January 27, 2010 |  5:39 pm

It's been a long time since Katie Holmes has had a lead film role, let alone a noteworthy one. She last appeared on the big screen as a co-lead in the critically eviscerated "Mad Money" two years ago, and before that had a respectable but small supporting part in the cigarette-lobby satire "Thank You for Smoking," a movie that began shooting exactly five years ago and came to Sundance four years back.

Katieholmes Which makes it all the more striking that she's back at the festival this year with not one but two films, the Kevin Kline-Paul Dano vehicle "The Extra Man" and the blue-blood dramedy "The Romantics." It's the latter film in which she does her most, and best, work in a long time, earning her the right to a second look from anyone who's written her off as so much tabloid fodder.

"Romantics" examines a group of seven longtime friends somewhere past the carefree part of their 20s but not quite at the point of actual responsibility. All of them gather for a wedding of two of their own -- a monied, uptight woman named Lila (Anna Paquin) who's marrying Tom (Josh Duhamel, a great catch to the women in the film but boringly milquetoast to those of us sitting in the audience watching it), having essentially grabbed him from under the nose of Holmes' Laura. Now they're at this wedding, and old grudges and desires flare up, particularly for Laura, who alternates between spurning Tom and opening herself up to him again.

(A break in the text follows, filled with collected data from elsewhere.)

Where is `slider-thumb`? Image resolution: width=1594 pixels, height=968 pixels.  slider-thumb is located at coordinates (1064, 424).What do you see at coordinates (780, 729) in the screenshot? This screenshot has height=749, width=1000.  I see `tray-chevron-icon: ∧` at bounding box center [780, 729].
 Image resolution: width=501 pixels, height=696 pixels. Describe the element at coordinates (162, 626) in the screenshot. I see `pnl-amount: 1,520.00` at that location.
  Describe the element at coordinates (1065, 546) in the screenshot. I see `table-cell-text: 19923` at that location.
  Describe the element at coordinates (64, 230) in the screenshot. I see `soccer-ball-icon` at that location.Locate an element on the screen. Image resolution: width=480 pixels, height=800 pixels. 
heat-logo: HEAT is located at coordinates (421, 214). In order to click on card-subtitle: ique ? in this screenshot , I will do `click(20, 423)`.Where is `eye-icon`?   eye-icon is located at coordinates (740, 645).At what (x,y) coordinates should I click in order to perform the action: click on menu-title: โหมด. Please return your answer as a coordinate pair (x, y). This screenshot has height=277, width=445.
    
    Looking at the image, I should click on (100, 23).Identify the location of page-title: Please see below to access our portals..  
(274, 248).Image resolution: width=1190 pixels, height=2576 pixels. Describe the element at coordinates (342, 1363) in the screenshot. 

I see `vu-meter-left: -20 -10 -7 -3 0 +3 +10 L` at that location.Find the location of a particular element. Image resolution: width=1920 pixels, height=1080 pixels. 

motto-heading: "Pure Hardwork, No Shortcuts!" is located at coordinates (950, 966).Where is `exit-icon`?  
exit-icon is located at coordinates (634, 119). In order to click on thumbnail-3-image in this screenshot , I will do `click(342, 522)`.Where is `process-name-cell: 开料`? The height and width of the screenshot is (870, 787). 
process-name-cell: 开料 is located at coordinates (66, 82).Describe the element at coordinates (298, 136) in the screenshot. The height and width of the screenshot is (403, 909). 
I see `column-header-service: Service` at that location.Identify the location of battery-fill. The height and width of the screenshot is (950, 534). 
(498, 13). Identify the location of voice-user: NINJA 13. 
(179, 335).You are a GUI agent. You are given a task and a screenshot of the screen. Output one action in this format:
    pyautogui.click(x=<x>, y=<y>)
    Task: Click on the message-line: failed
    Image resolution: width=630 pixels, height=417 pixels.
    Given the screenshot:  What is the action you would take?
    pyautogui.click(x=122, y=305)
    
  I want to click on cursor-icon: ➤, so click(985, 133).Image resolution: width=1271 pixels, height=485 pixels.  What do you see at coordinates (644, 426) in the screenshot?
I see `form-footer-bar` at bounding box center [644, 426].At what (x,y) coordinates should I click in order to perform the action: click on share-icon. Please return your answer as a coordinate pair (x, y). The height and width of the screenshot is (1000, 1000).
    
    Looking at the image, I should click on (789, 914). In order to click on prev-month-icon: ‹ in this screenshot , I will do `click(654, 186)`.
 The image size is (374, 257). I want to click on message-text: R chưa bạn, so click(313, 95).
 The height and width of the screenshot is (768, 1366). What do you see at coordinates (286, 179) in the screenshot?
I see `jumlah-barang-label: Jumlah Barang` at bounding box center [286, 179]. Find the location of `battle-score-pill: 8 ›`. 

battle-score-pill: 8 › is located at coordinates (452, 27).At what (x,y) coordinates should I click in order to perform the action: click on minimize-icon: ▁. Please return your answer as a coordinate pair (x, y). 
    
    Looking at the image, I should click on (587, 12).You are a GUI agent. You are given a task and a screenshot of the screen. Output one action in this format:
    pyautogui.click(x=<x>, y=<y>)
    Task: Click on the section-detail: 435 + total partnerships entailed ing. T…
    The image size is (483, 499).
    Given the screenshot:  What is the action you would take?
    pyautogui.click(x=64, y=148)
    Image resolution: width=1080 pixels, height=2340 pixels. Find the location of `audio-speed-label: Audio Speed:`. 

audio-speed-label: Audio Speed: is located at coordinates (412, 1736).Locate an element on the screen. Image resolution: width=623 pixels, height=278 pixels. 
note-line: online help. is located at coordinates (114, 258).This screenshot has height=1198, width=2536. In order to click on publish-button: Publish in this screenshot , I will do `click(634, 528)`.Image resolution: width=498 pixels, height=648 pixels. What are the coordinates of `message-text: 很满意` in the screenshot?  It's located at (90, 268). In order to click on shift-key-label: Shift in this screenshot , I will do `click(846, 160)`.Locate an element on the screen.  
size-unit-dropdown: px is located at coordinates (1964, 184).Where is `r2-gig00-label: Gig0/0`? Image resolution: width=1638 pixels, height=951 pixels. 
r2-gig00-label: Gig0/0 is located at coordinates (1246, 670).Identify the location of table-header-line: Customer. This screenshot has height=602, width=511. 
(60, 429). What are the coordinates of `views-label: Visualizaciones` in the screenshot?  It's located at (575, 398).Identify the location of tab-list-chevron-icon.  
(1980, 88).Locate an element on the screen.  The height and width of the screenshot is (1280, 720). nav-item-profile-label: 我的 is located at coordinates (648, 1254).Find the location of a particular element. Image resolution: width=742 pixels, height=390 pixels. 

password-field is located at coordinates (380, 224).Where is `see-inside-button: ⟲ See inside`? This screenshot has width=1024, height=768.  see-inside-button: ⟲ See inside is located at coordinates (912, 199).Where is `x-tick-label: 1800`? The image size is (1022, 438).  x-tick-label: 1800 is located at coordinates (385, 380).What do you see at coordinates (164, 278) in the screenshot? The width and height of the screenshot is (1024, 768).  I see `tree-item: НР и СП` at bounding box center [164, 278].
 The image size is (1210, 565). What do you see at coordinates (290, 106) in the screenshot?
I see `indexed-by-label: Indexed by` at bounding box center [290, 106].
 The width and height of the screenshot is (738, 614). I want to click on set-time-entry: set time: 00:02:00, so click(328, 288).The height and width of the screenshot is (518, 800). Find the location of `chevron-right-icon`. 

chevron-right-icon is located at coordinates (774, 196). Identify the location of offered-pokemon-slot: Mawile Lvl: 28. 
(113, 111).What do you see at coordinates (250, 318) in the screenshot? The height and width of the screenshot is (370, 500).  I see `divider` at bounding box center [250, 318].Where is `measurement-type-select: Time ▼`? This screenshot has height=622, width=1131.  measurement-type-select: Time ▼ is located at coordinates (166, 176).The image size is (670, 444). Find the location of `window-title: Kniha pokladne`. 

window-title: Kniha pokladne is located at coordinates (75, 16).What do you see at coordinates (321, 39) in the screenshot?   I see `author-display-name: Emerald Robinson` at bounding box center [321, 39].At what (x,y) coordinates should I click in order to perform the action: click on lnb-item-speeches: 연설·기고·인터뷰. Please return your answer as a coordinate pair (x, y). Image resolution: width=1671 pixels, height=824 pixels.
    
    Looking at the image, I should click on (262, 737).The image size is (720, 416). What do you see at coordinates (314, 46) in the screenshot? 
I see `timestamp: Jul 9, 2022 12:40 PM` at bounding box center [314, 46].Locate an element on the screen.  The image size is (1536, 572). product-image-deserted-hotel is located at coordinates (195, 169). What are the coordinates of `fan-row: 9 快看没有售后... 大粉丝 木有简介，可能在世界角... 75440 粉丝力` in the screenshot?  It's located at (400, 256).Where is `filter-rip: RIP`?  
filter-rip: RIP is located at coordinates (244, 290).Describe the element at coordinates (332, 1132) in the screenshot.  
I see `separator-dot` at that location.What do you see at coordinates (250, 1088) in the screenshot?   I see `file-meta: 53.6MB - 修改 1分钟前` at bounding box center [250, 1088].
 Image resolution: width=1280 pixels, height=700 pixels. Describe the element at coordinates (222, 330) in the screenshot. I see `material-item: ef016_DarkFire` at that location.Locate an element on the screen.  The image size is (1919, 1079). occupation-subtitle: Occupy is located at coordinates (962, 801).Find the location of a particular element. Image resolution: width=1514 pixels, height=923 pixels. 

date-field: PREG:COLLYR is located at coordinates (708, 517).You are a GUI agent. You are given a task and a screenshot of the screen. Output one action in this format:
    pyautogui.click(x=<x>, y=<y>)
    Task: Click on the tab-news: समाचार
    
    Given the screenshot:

The film, with its depiction of a group of poetry-quoting young aristocrats, channels some of Whit Stillman's less enjoyable impulses. And the set-up of a tight-knit group with complicated dynamics gathering for a weekend wedding at a remote estate won't win any originality points.

But what prevents the movie -- the directorial debut of an indie producer named Galt Niederhoffer, who's adapting her own novel -- from going down a tedious path is a great climactic scene in which Paquin and Holmes eloquently and angrily trade emotional zingers. And what really saves it is the performance of Holmes, perfecting the likable-but-still-complicated persona she began honing on "Dawson's Creek" a decade ago.